Member of the European Parliament for Northamptonshire
- In office 1979–1994

Personal details
- Born: 28 October 1935 Leicester, England
- Died: 14 August 2022 (aged 86) London, England
- Party: Conservative

= Anthony Simpson =

British politician (1935–2022)

Anthony Maurice Herbert Simpson (28 October 1935 – 14 August 2022) was a British politician who served as a Member of the European Parliament (MEP). He sat as a Conservative for the constituency of Northamptonshire from 1979 until 1994.

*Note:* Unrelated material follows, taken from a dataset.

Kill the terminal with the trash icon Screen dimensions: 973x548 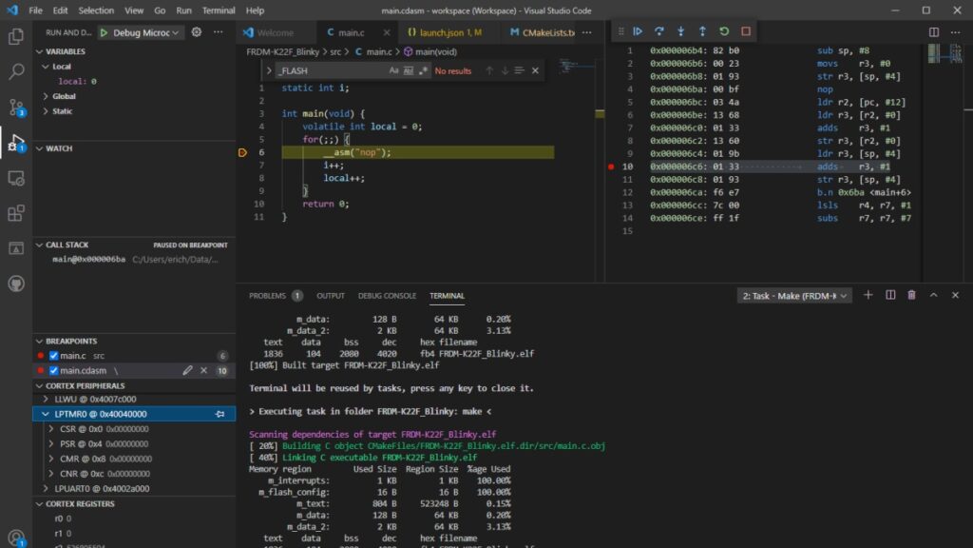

Simpson was educated at Rugby School and Magdalene College, Cambridge, graduating BA and LLB. He was called to the Bar at the Inner Temple in 1961, practising on the Midland and Oxford Circuit until 1975. He was also a member of the Territorial Army, rising to the rank of Major in 1968. In 1974 he stood as the Conservative candidate in Leicester West at both of that year's elections, losing to Labour's Greville Janner. Five years later, he was elected MEP for Northamptonshire, remaining in situ until 1994, when he lost the successor seat of Northamptonshire and Blaby at that year's European Parliamentary election to the Labour candidate, Angela Billingham. Thereafter he worked for the European Commission until his retirement in 2000, only intervening in British politics when adding his name to a letter in The Times (along with several other Conservative former parliamentarians) supporting the cause of the Pro-Euro Conservative Party at the 1999 European Parliamentary election. Simpson died on 14 August 2022, at the age of 86.